* INPUT MATERIAL:

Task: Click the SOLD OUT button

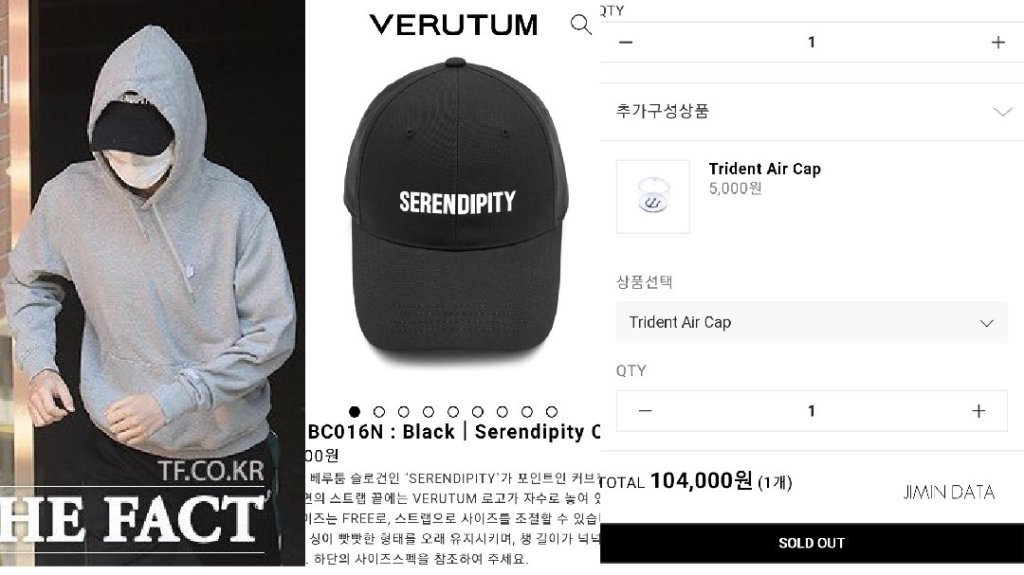Action: click(x=812, y=543)
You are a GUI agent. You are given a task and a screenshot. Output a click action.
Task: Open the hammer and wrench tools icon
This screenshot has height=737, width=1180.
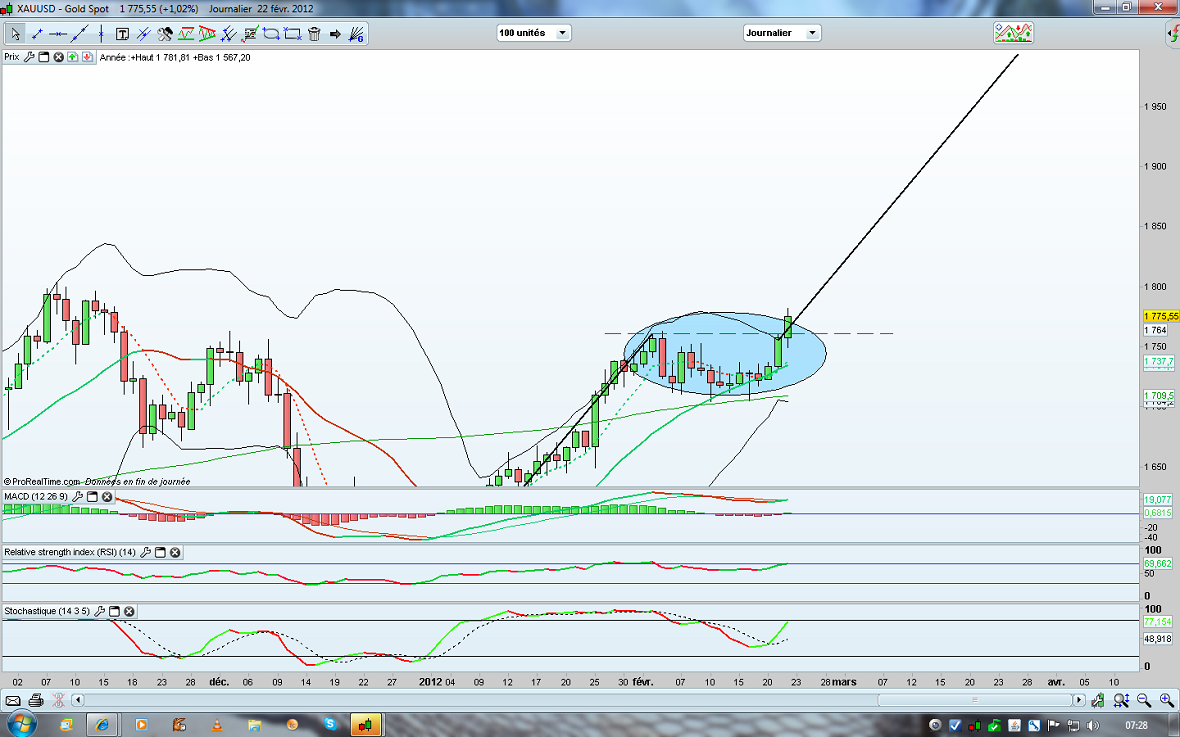tap(166, 33)
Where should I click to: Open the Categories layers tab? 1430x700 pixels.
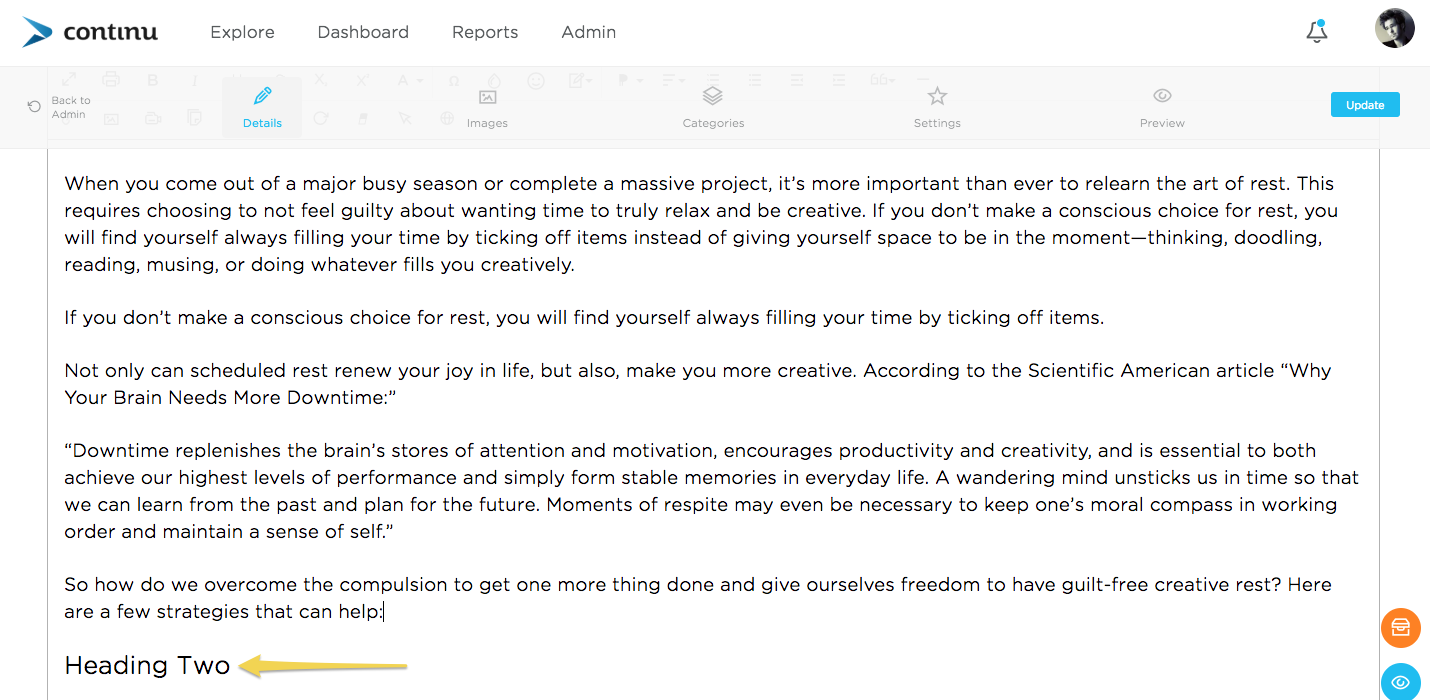point(713,108)
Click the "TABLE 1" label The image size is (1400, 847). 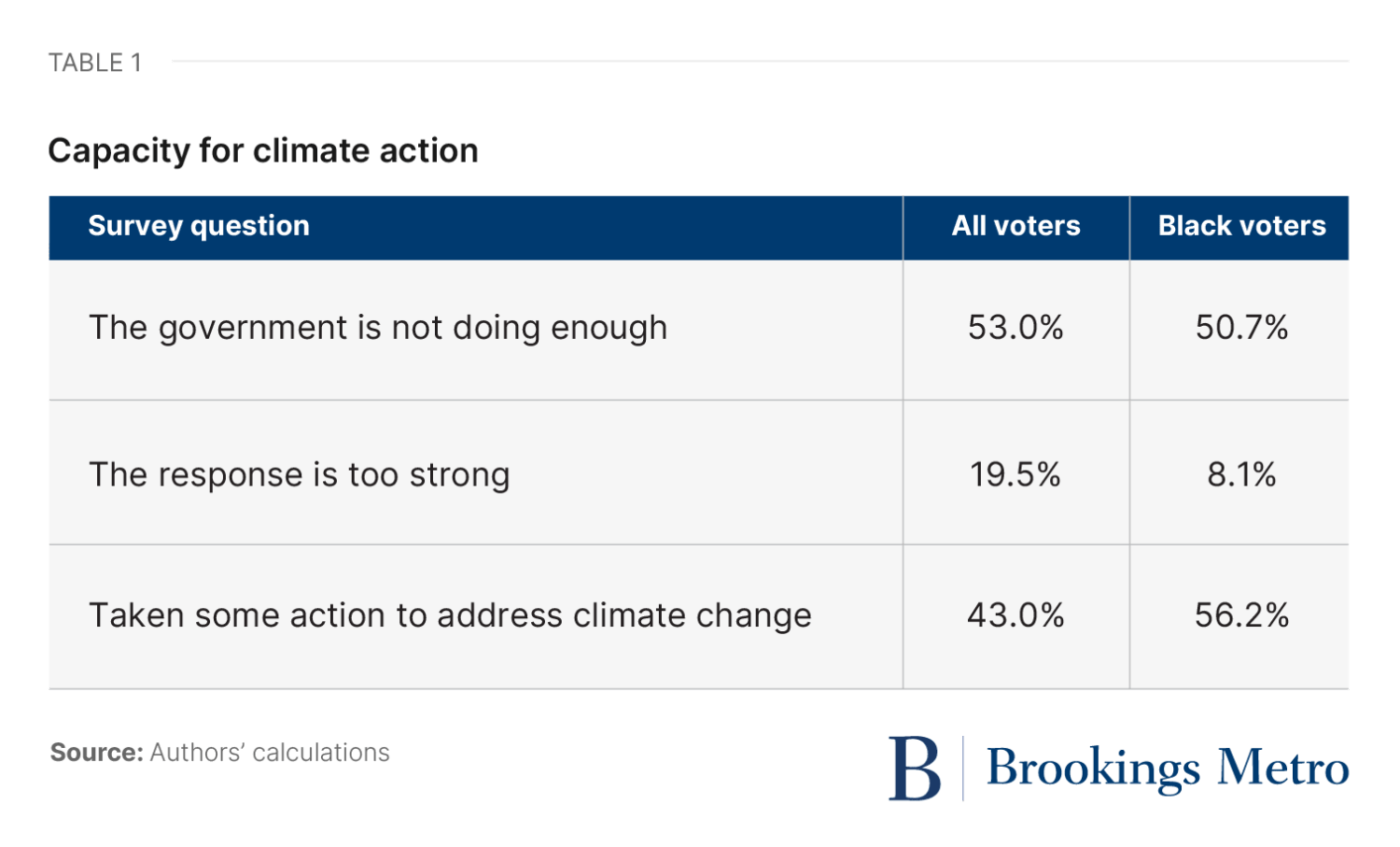pos(94,63)
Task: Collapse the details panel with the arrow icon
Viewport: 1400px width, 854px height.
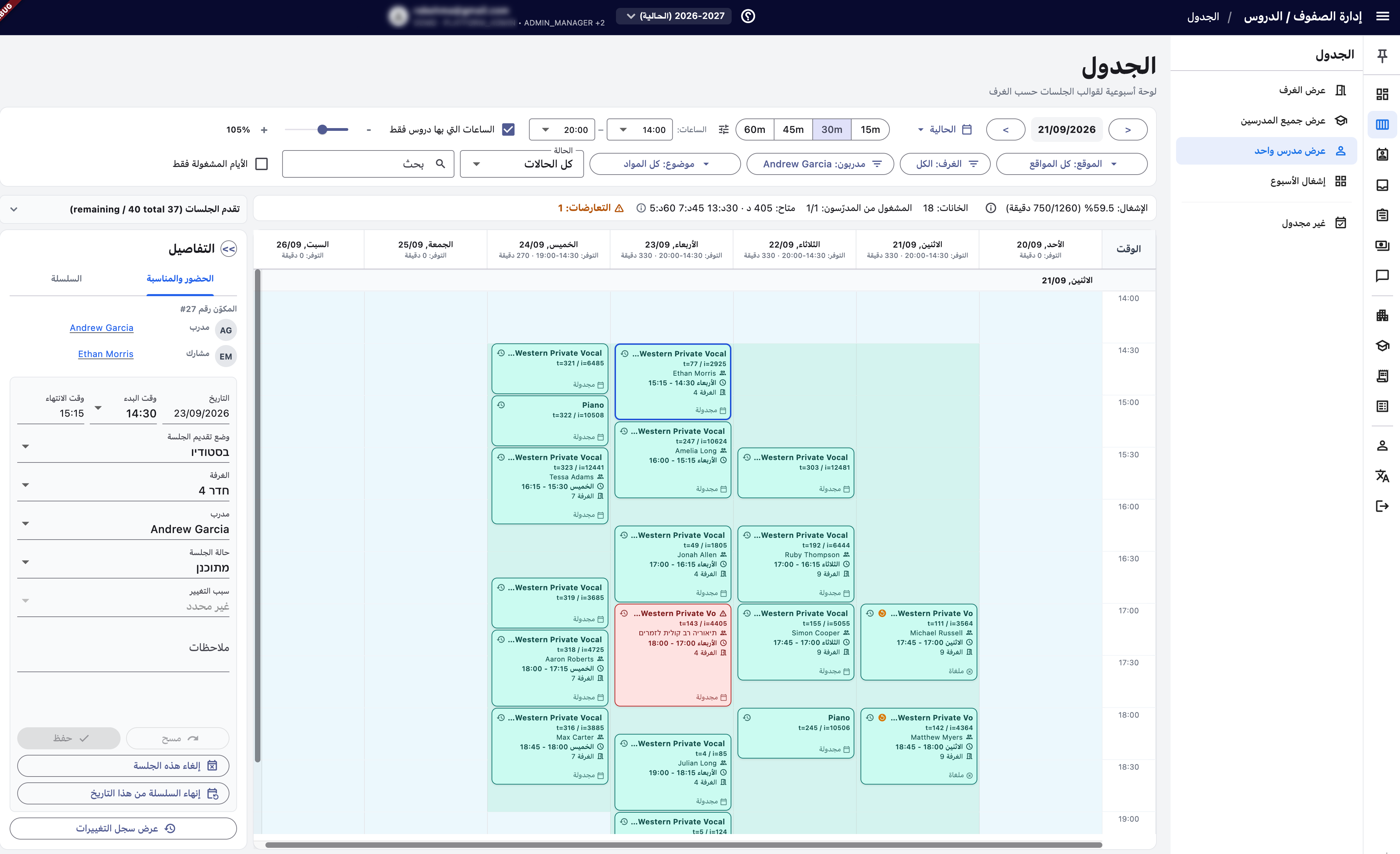Action: [x=229, y=249]
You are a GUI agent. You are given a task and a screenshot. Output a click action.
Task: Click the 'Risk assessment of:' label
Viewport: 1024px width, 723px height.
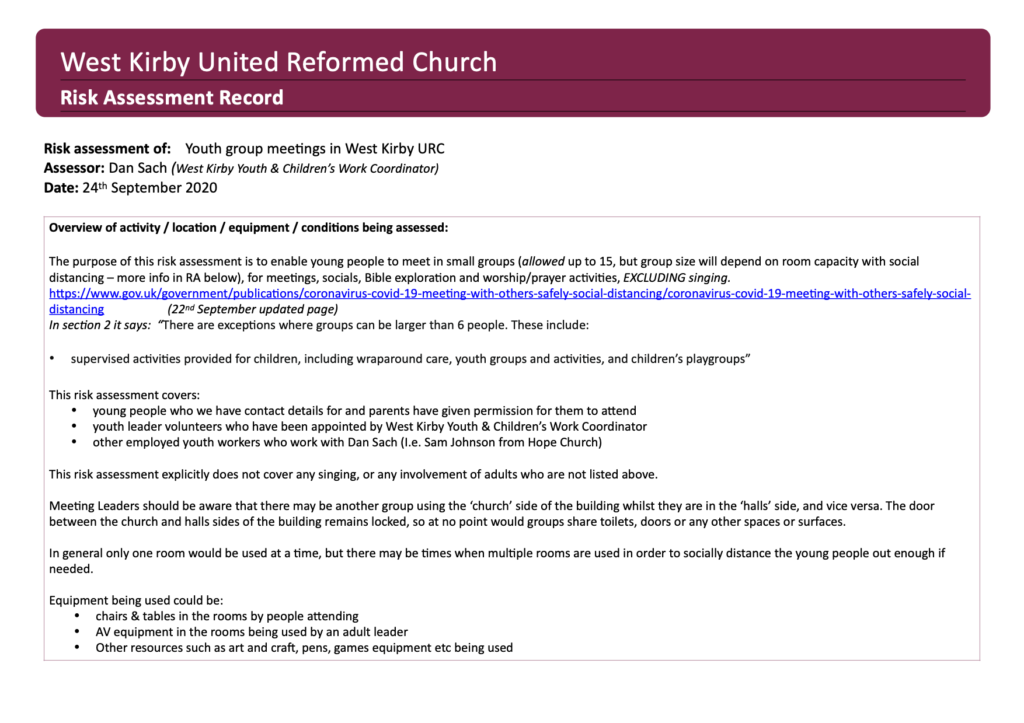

* EXERCISE AIM: Find the word "icon" in the listing above. Copy each line where it appears.

* EXERCISE SOLUTION:
Task: Open the hammer and wrench tools icon
Task: Collapse the details panel with the arrow icon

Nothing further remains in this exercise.